Augsburger Allgemeine (Land West)
Endspurt beim „Fest der Fleischlichkeit“
Fasching Warum vor dem Aschermittwoch einst Hochzeiten boomten und wieso Metzger besondere Privilegien hatten
Landkreis Augsburg Eine ergiebige Fundgrube für Volkskundler und Brauchtumsforscher ist die Fastnacht. Obwohl unser schwäbischbayerischer Landstrich – anders als das benachbarte Oberschwaben jenseits der Iller – keine echte Fastnachtlandschaft ist, in der sich typische Brauchformen entwickelt haben, ist Fas(t)nacht und Karneval doch von alters her überall gefeiert worden.

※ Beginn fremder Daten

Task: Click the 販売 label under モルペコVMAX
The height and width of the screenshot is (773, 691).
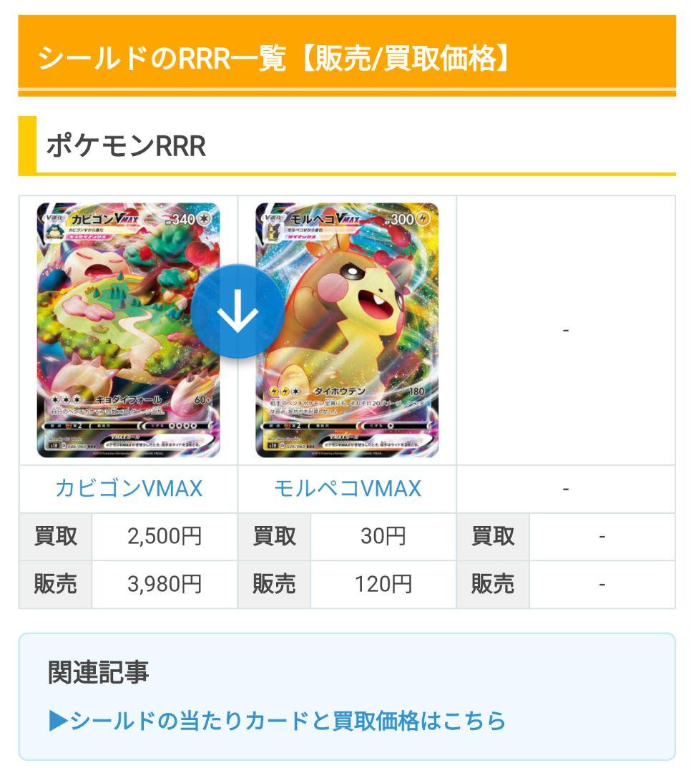Action: click(274, 584)
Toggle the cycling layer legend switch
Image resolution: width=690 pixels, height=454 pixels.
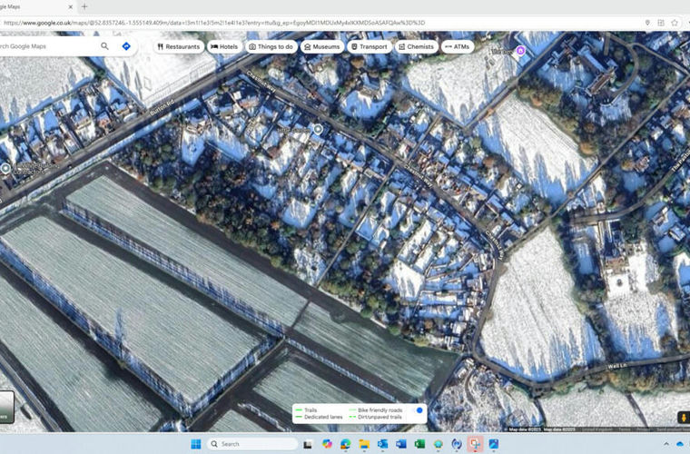point(418,410)
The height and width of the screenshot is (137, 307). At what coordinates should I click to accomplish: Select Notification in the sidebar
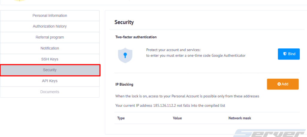[50, 48]
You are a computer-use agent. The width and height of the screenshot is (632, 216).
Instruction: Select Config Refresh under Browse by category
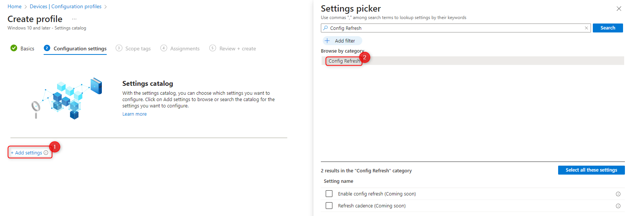click(343, 61)
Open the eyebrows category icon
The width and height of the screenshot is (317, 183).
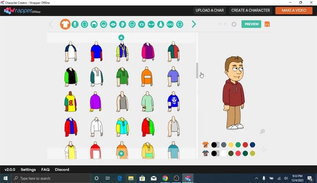[x=151, y=24]
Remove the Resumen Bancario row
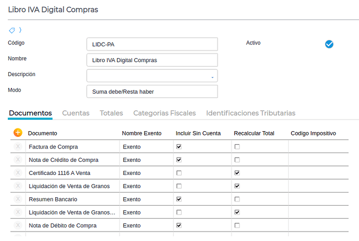359x241 pixels. tap(18, 199)
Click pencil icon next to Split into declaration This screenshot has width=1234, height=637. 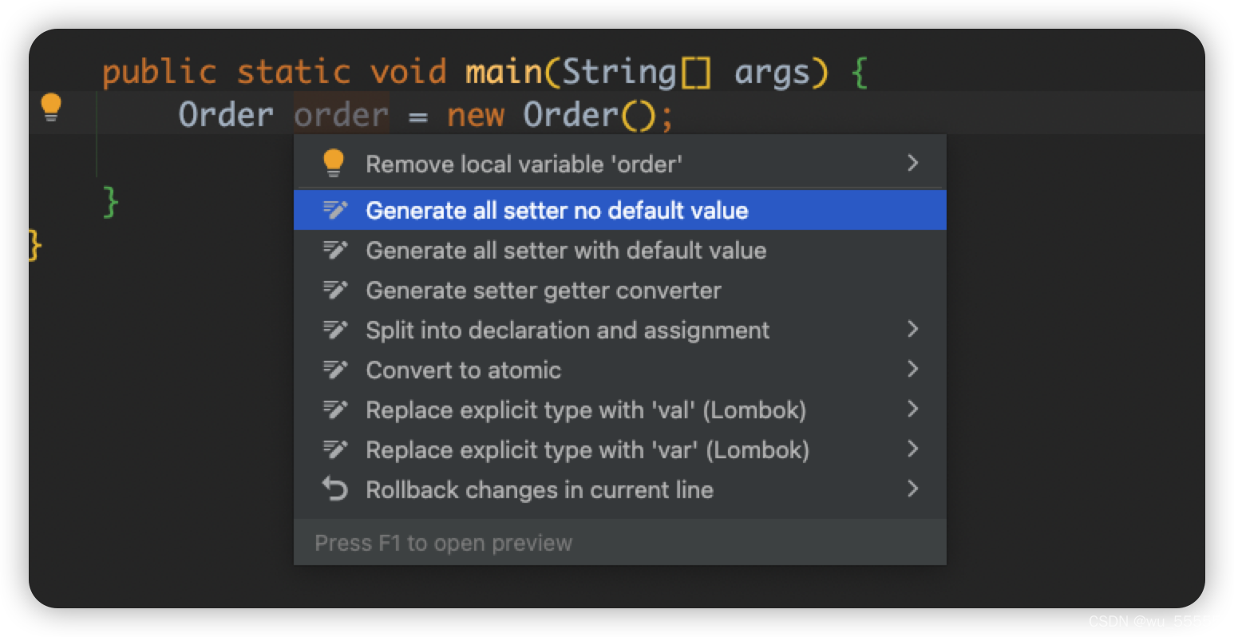click(334, 330)
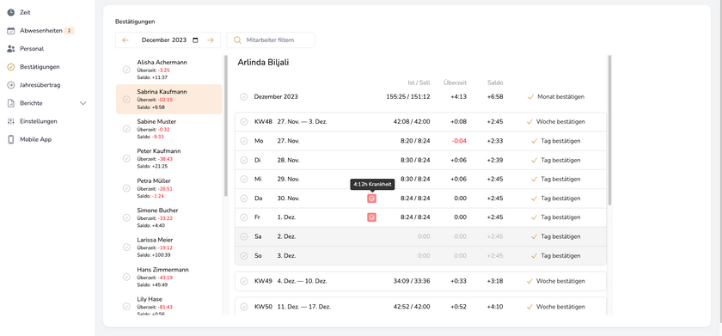Click the red Krankheit icon on 1. Dez.
Viewport: 722px width, 336px height.
(x=371, y=217)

Maskarade, Faschingsbälle, Faschingskränzchen und Mummenschanz sind durchaus Begriffe, die in frühen Umfragen über das Fastnachtsbrauchtum auch bei uns genannt werden. Die Haupttage der Fastnacht sind auch in BayerischSchwaben der „G(l)umpige“– im alemannischen Sprachgebrauch der „Schmotzige“Donnerstag, der „Rußige Freitag“, der „Schmalzige Samstag“(Schmalz und Fett mussten noch verwendet werden, ehe die Fastenzeit begann), Faschingssonntag, Rosenmontag und Faschingsdienstag, die sogenannte „richtige Fas(t)nacht.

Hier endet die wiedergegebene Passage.